--- start ---

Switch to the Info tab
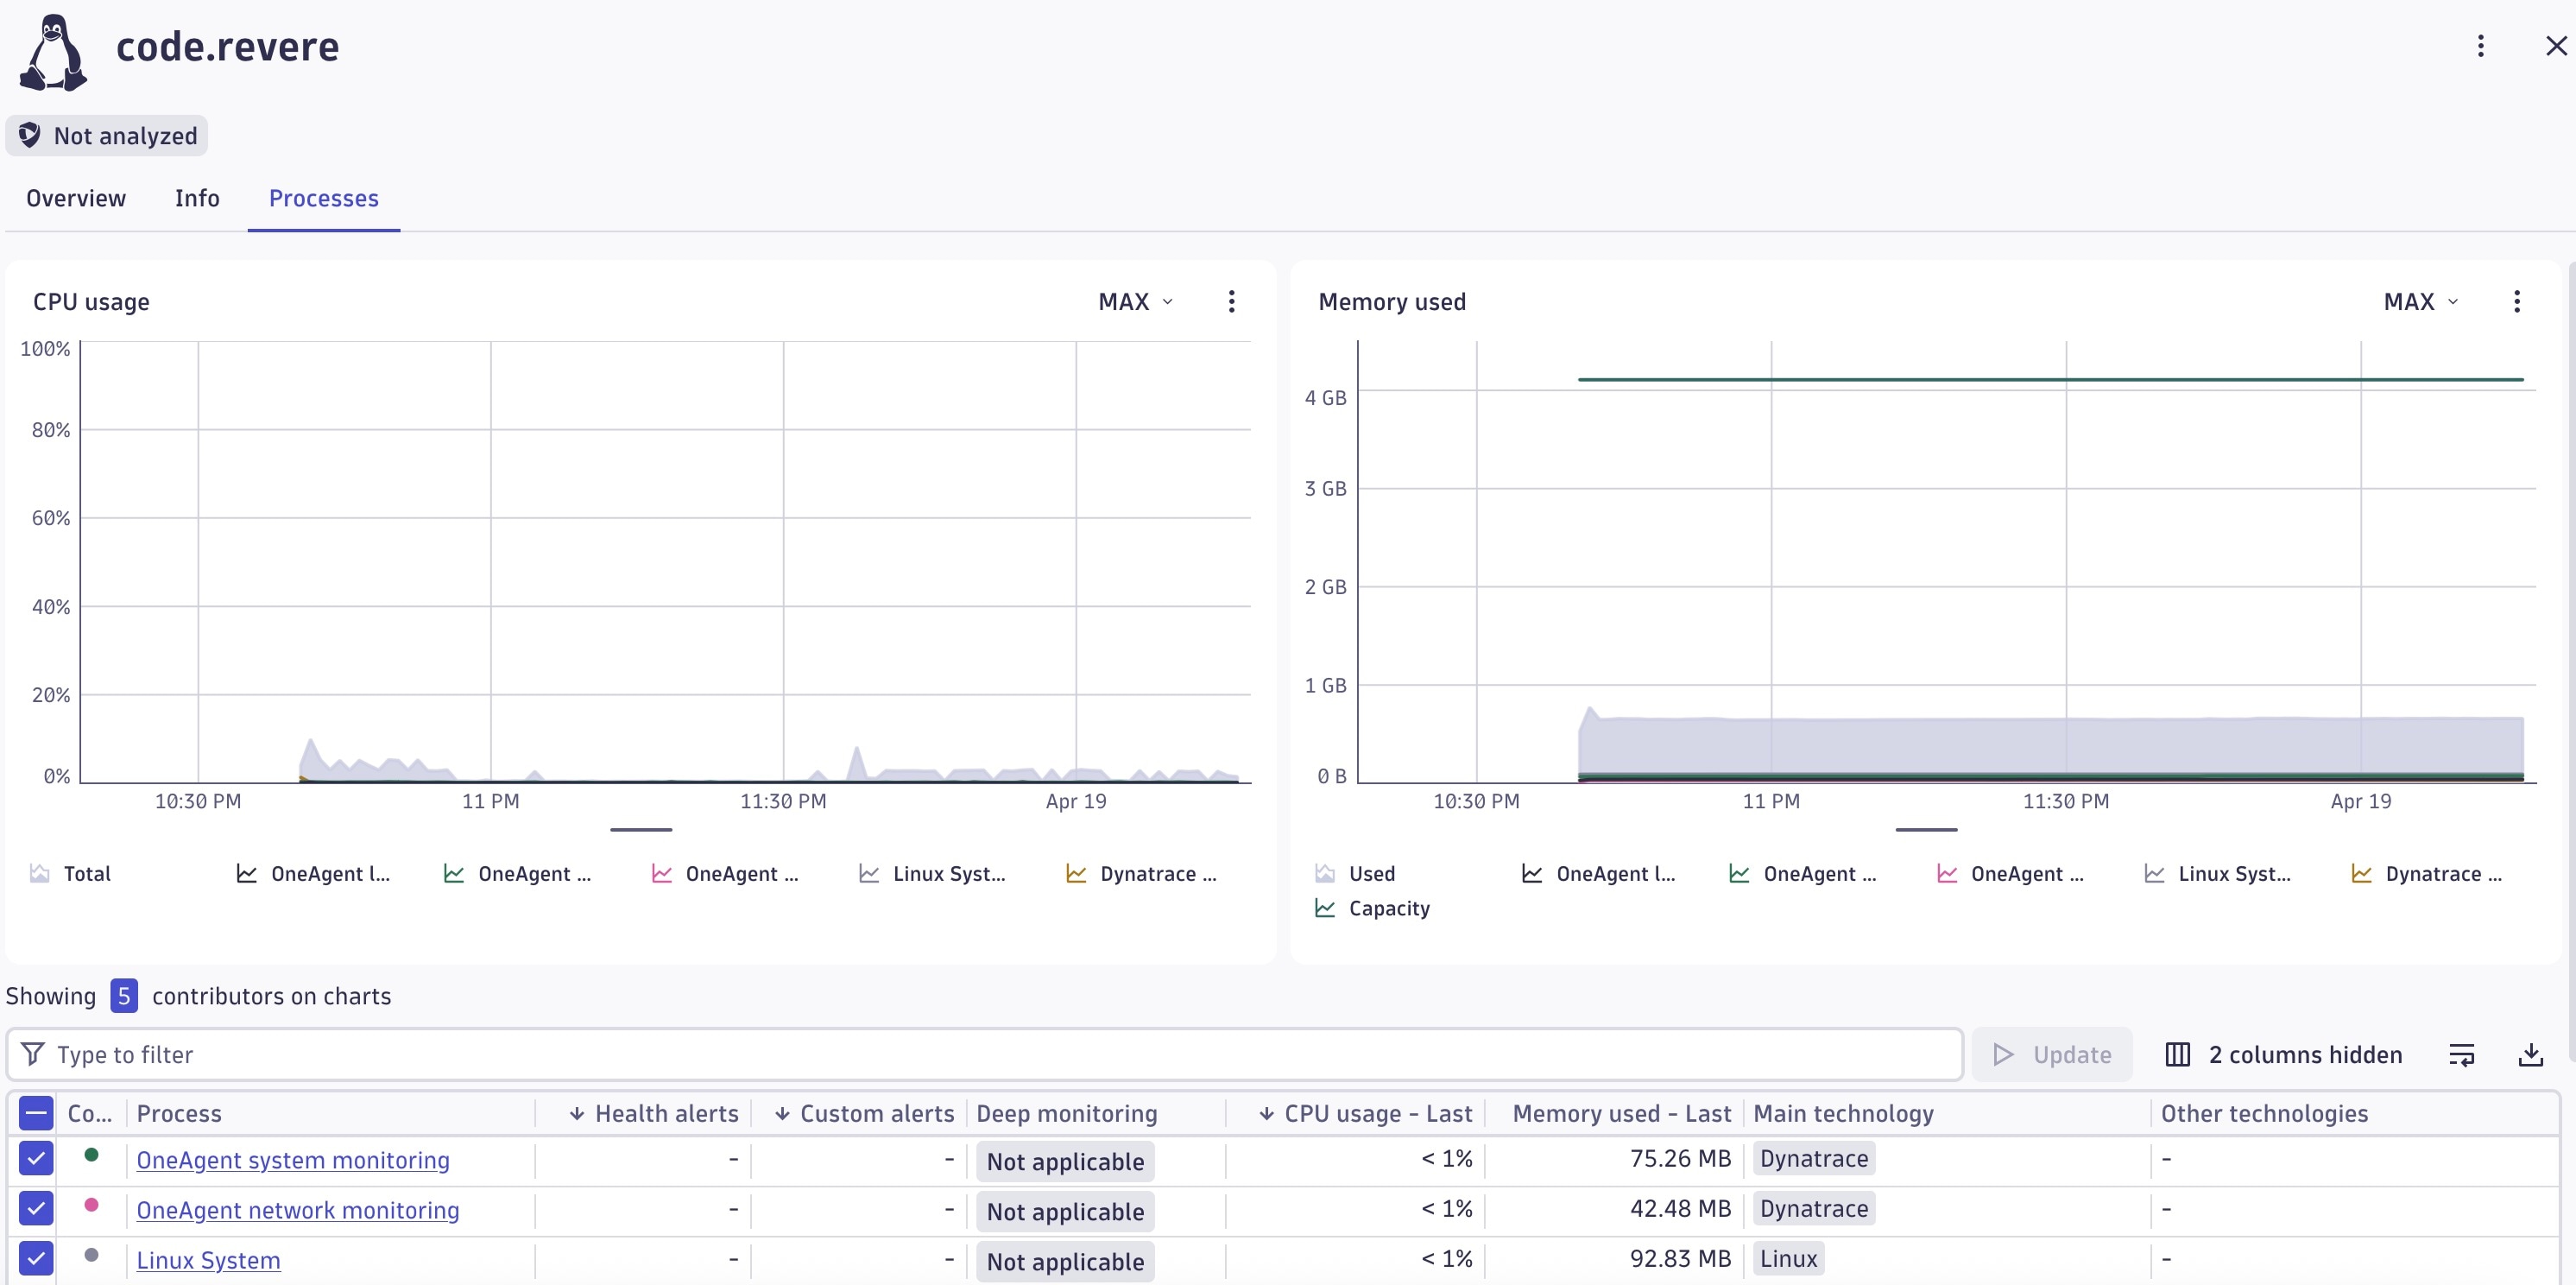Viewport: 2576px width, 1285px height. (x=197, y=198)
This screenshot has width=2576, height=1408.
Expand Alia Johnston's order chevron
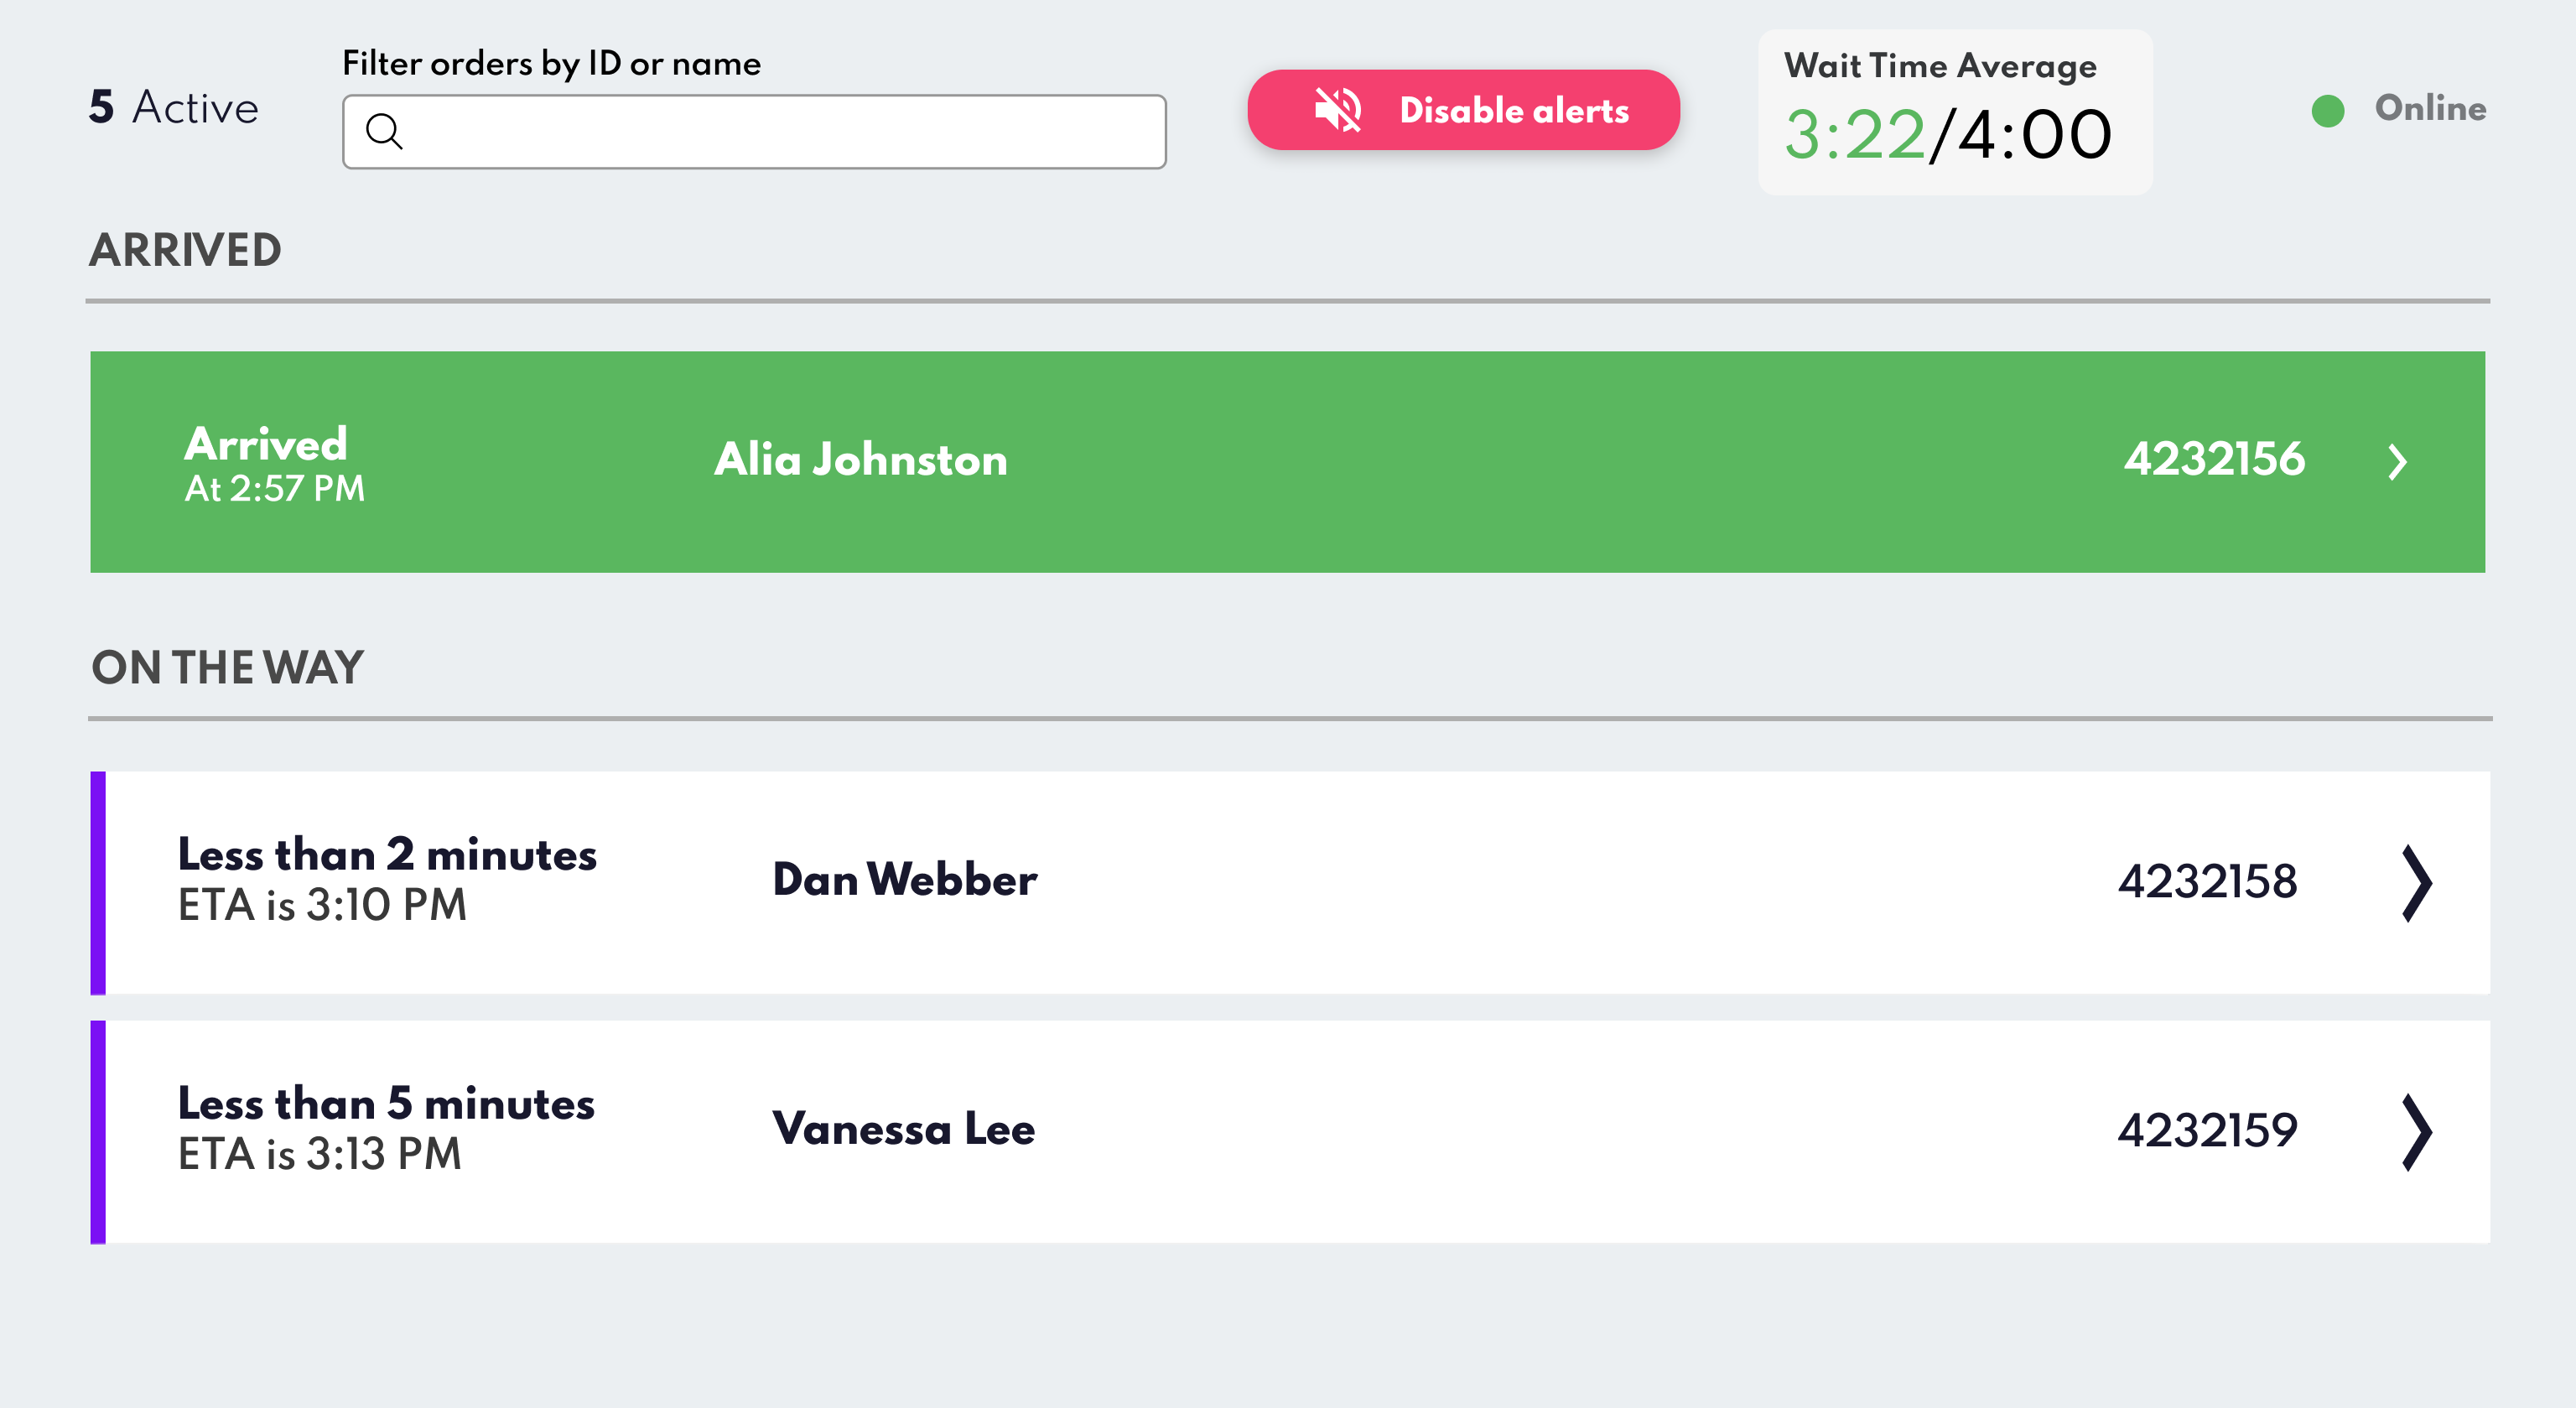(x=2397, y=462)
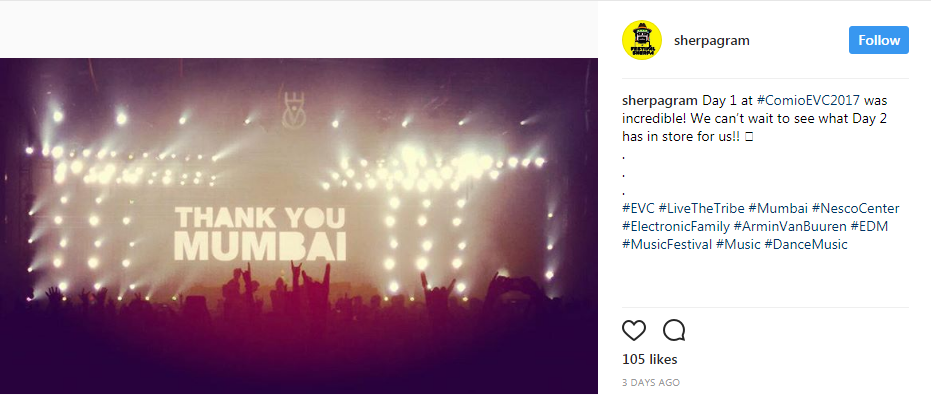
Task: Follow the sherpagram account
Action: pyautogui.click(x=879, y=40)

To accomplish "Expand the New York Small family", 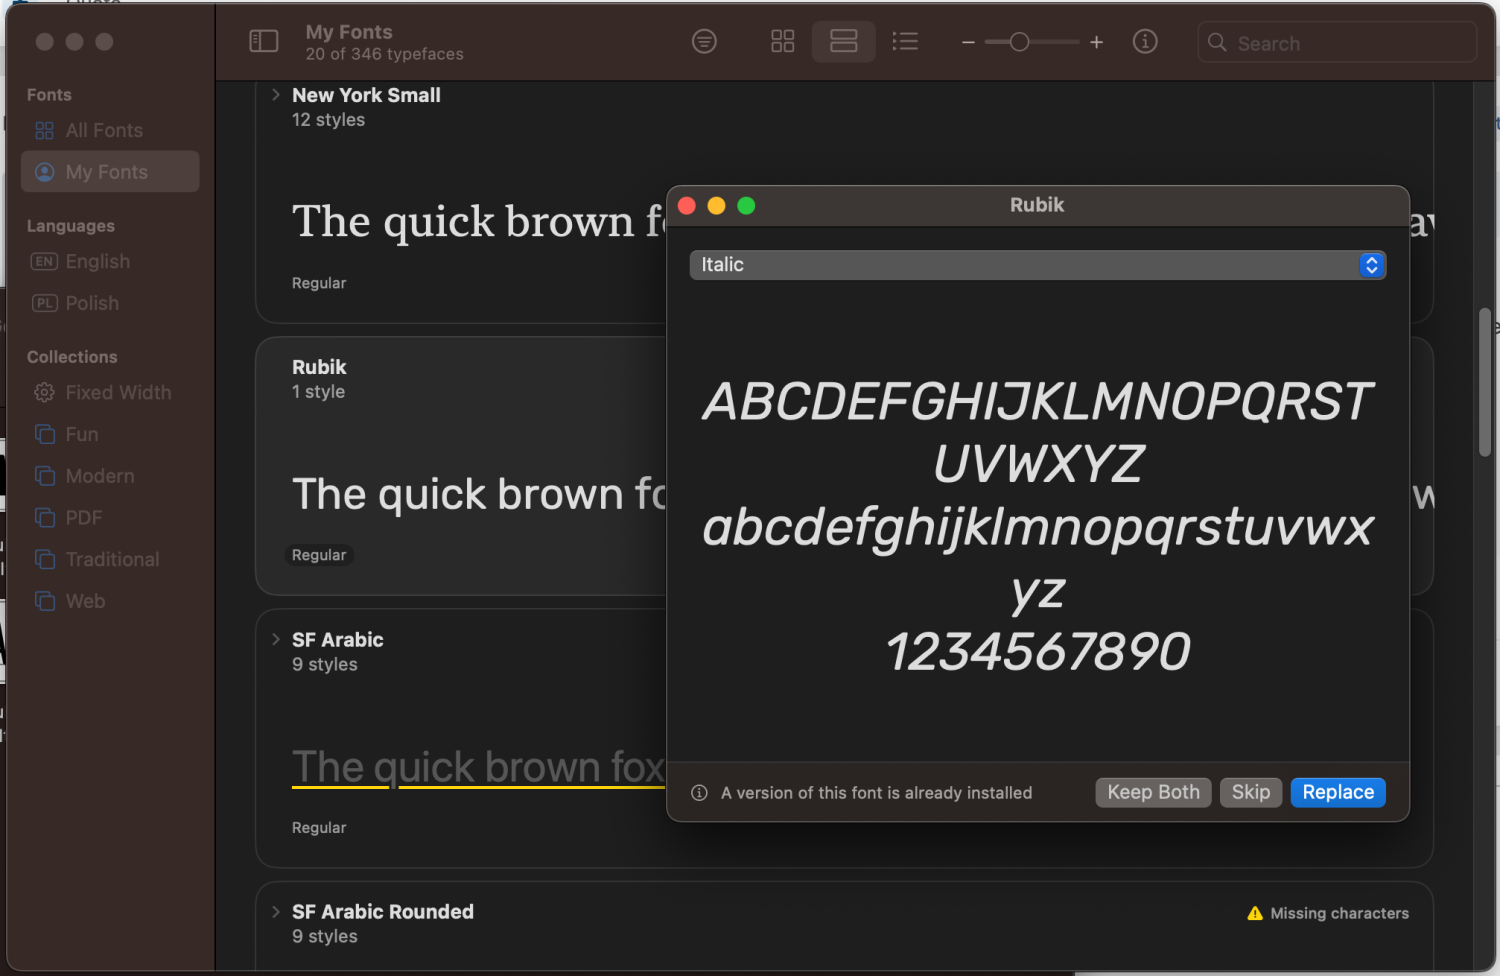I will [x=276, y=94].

--- end ---

DESCRIPTION OF THE TASK:
Please return the data from its first line up to and including the line that contains "Action: pyautogui.click(x=879, y=40)", without the pictures.

PROBLEM SOLUTION:
Switch to the Info tab
Viewport: 2576px width, 1285px height. (x=197, y=198)
This screenshot has width=2576, height=1408.
Expand Alia Johnston's order chevron
(x=2397, y=462)
Task: Follow the sherpagram account
Action: pyautogui.click(x=879, y=40)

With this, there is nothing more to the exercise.